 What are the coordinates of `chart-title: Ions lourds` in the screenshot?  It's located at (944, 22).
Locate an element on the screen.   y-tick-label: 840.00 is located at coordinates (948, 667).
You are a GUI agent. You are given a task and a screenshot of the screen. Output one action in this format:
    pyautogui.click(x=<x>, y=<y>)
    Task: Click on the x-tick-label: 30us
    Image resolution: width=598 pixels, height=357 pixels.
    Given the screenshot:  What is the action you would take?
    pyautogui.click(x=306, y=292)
··········
About this exercise: Reproduce every line of the data above without any alteration, keeping each character, space, and line break intact.

Answer for this exercise:
 What are the coordinates of `chart-title: Ions lourds` in the screenshot?  It's located at (944, 22).
Locate an element on the screen.   y-tick-label: 840.00 is located at coordinates (948, 667).
You are a GUI agent. You are given a task and a screenshot of the screen. Output one action in this format:
    pyautogui.click(x=<x>, y=<y>)
    Task: Click on the x-tick-label: 30us
    Image resolution: width=598 pixels, height=357 pixels.
    Given the screenshot:  What is the action you would take?
    pyautogui.click(x=306, y=292)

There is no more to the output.